§ **STATED EXERCISE A**:
Write out the listing below again, replacing "each" with "every" and leaving everything else unchanged. Leave the pictures out of your answer.

§ **DOCUMENT**:
· · ·

Historic house in Illinois, United States

The Gifford–Davidson House, also known as Stone Cottage, in Elgin, Illinois was built in 1850 and expanded in 1871. The Gifford–Davidson House is unusual due to its cobblestone construction and Second Empire style details. This design would have been more typical in James Gifford's original home of New York City. It was individually listed on the National Register of Historic Places (NRHP) in 1980. Also, it is a contributing property in the Elgin Historic District, which was listed on the NRHP in 1983.

==History==
James Talcott Gifford, a native of central New York, was a founder of Dundee, New York. In 1835, he left Dundee to head west to Kane County, Illinois, where he helped to found the town of Elgin. Like Dundee, Gifford named the settlement after a community mentioned in a Scotch hymn. Gifford built a log cabin on what is now a park between Fulton, Villa, and Geneva Streets. Gifford constructed roads connecting Elgin to nearby communities—to the east to Bloomingdale and to the west to Belvidere. He left Elgin for a period to found the town of Port Ulao, Wisconsin. Gifford sold wood to steamships on a 1000-foot pier he constructed. He started a plank road from Port Ulao west to the Wisconsin River; although only three miles were built, it was the basis of Wisconsin Highway 60. In 1849, Gifford returned to Elgin a much wealthier man. He built this cobblestone house, which was designed by Edwin F. Reeves. Reeves, a native of New York, also designed Old Main at the Elgin Academy. Gifford died in 1850, the same year the house was completed.

The Gifford–Davidson House was listed on the National Register of Historic Places on May 1, 1980. On May 3, 1983, it became a contributing property to the Elgin Historic District.

==Architecture==
The cottage stands two stories tall. The first story walls are constructed of cobblestone, while the second story is a frame mansard roof. The mansard roof was added at an unknown date, but is estimated to have been added prior to 1871. The approximately 2000 sqft house was remodeled in 1903 for renting. The west side of the building was the original front of the house, though a new entrance was built on the north side along Prairie Street during the remodel. The house is decorated with gray limestone quoins. Windows have high lintels and thick sills, also made of limestone.

· · ·

§ **STATED EXERCISE B**:
Translate this sentence from the text about the Gifford–Davidson House into French: "The Gifford–Davidson House is unusual due to its cobblestone construction and Second Empire style details."

[Entries for locating text and elements]

· · ·

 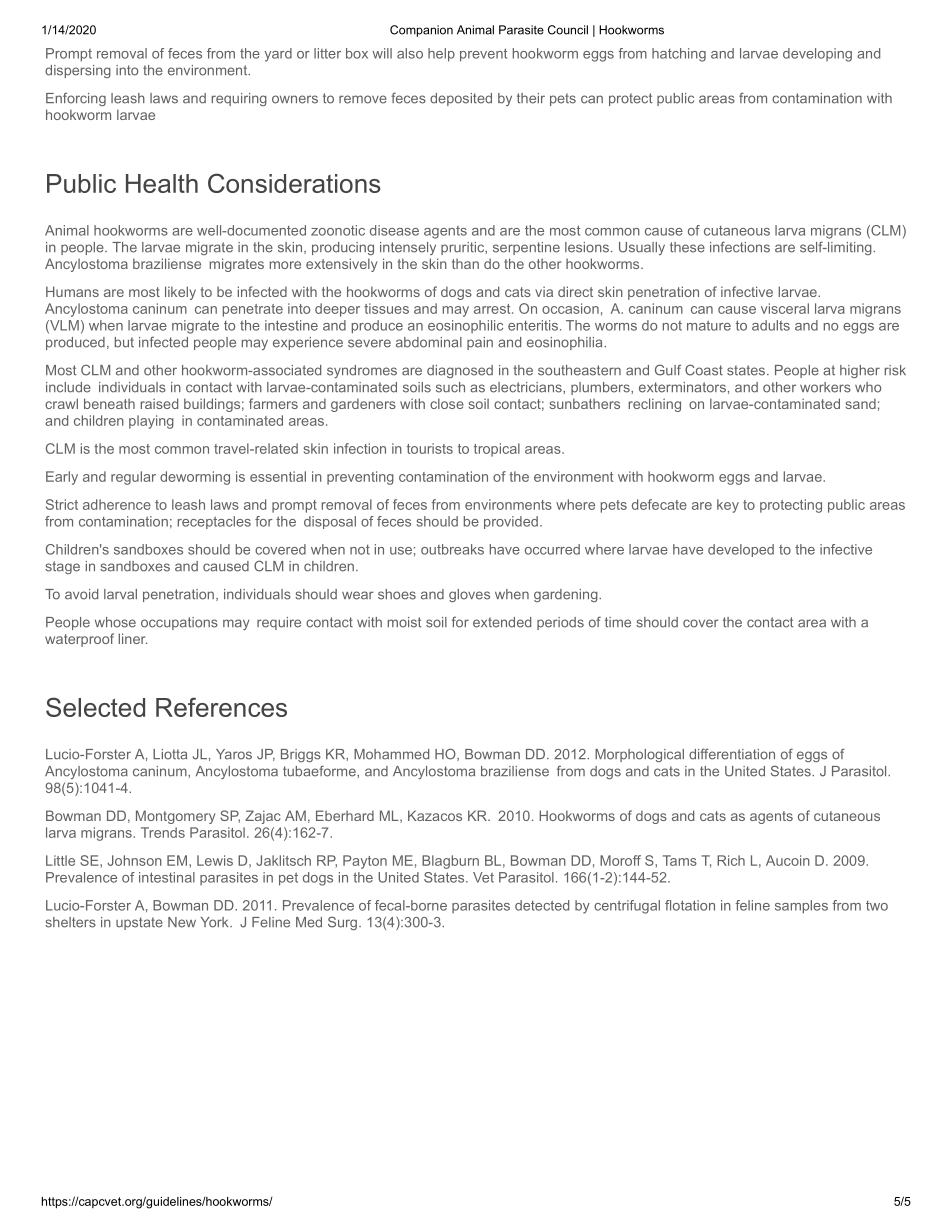 I want to click on intestinal, so click(x=167, y=877).
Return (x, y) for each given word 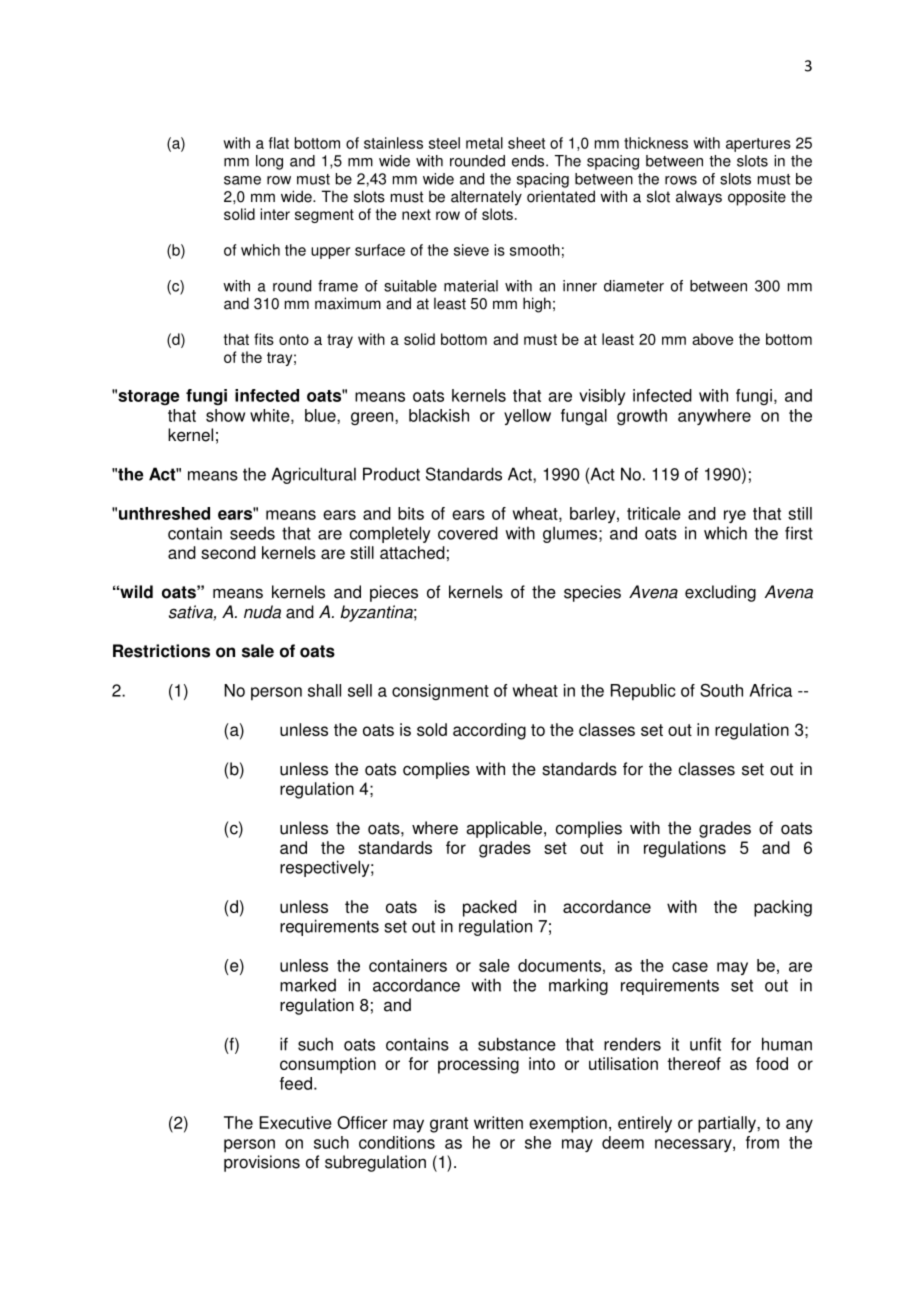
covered (468, 533)
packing (783, 908)
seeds (252, 533)
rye (735, 516)
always (699, 198)
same (242, 180)
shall (324, 690)
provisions (262, 1163)
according (489, 731)
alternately (486, 198)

· · ·

§ **RESPONSE A**:
  I want to click on intestinal, so click(x=167, y=877).
Return (x, y) for every given word 
covered (468, 533)
packing (783, 908)
seeds (252, 533)
rye (735, 516)
always (699, 198)
same (242, 180)
shall (324, 690)
provisions (262, 1163)
according (489, 731)
alternately (486, 198)

§ **RESPONSE B**:
La maison Gifford–Davidson est inhabituelle en raison de sa construction en galets et de ses détails de style Second Empire.